(Your objective):
Turn the lines of the records below into a JSON list of strings, one string per line, with blank lines omitted and the pictures left out.

** Begin Listing **

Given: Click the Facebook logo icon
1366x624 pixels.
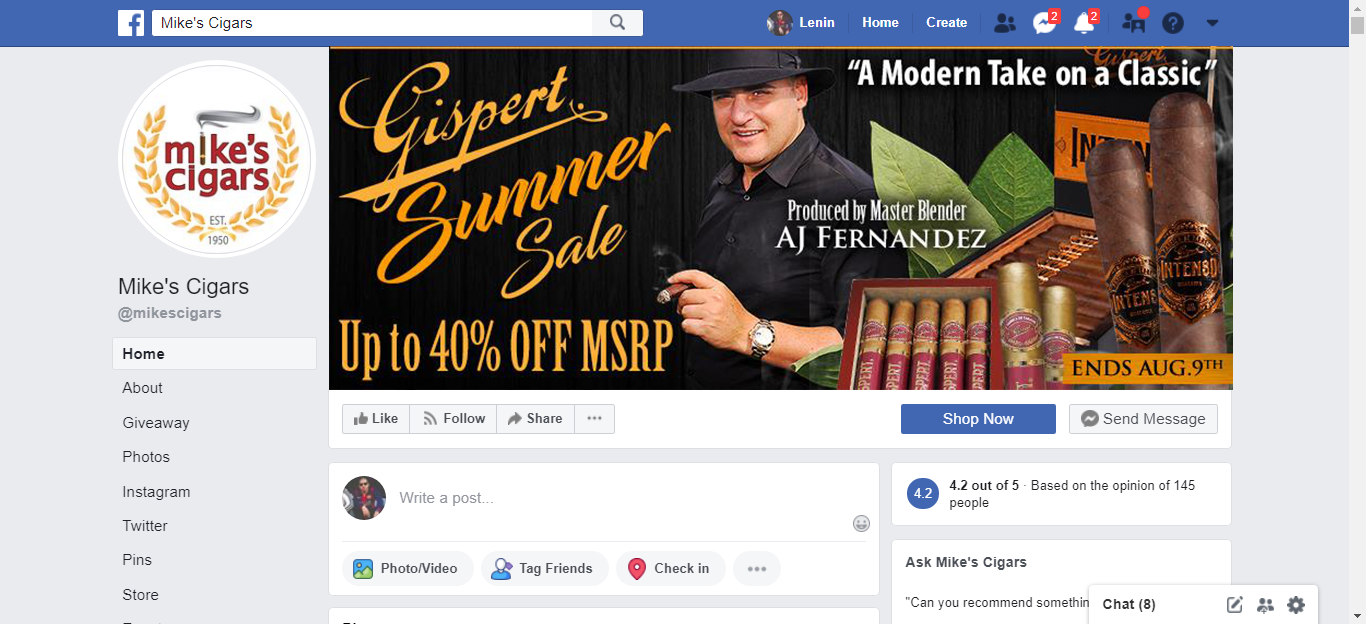Looking at the screenshot, I should point(131,22).
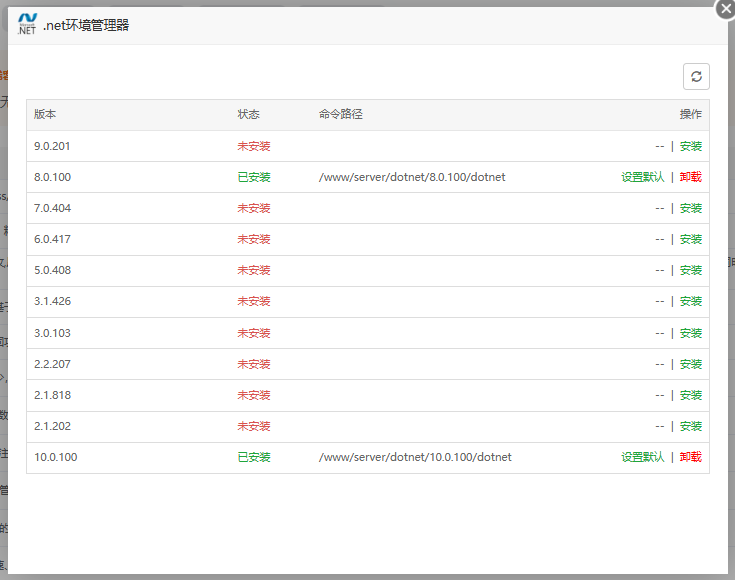Install .NET version 6.0.417
This screenshot has height=580, width=735.
click(690, 239)
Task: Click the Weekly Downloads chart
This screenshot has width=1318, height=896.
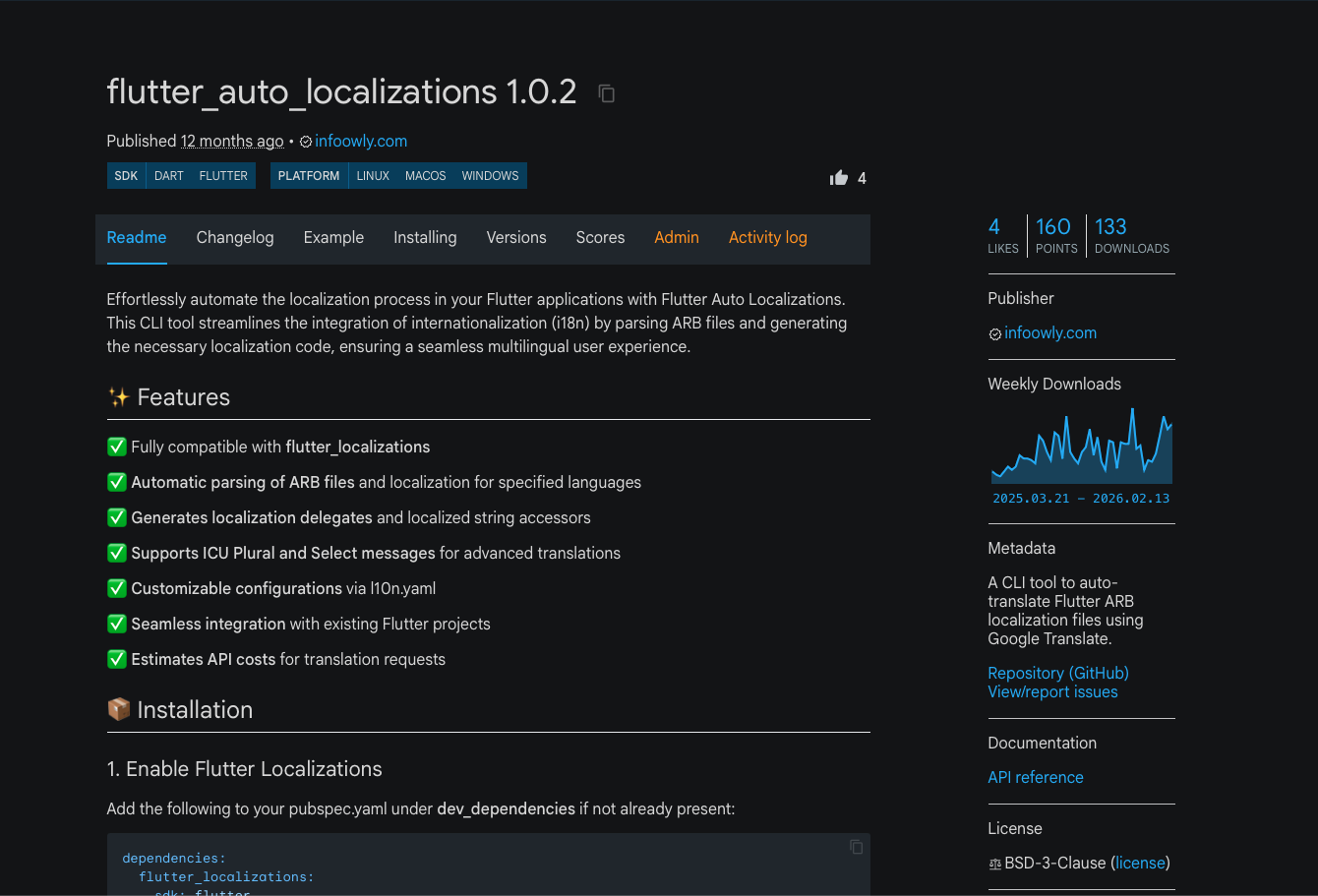Action: click(x=1081, y=448)
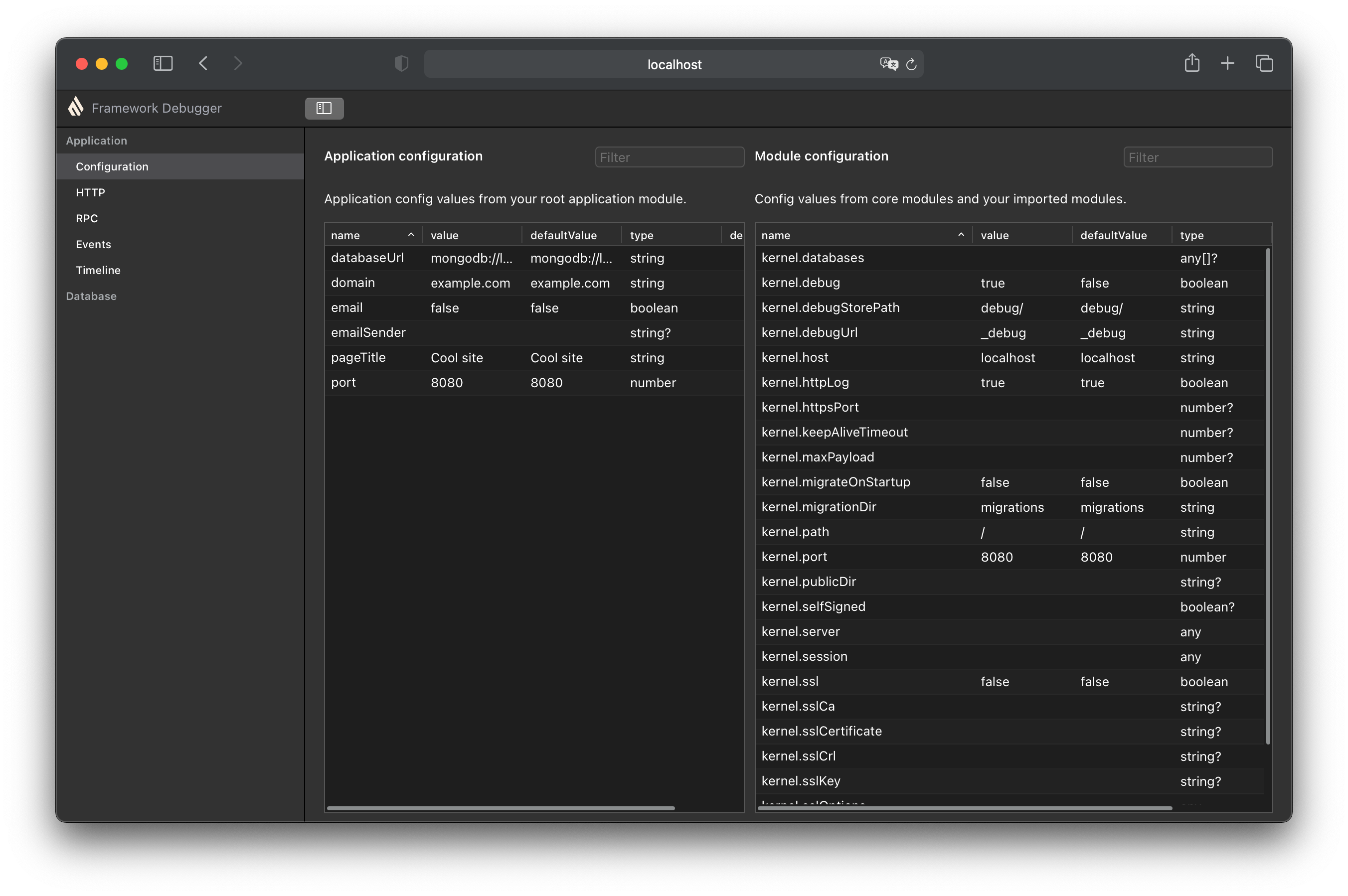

** End Listing **

(Response for this exercise):
[
  "Given: Click the Facebook logo icon",
  "1366x624 pixels.",
  "Looking at the screenshot, I should point(131,22).",
  "Install .NET version 6.0.417",
  "This screenshot has height=580, width=735.",
  "click(690, 239)",
  "Task: Click the Weekly Downloads chart",
  "This screenshot has width=1318, height=896.",
  "Action: click(x=1081, y=448)"
]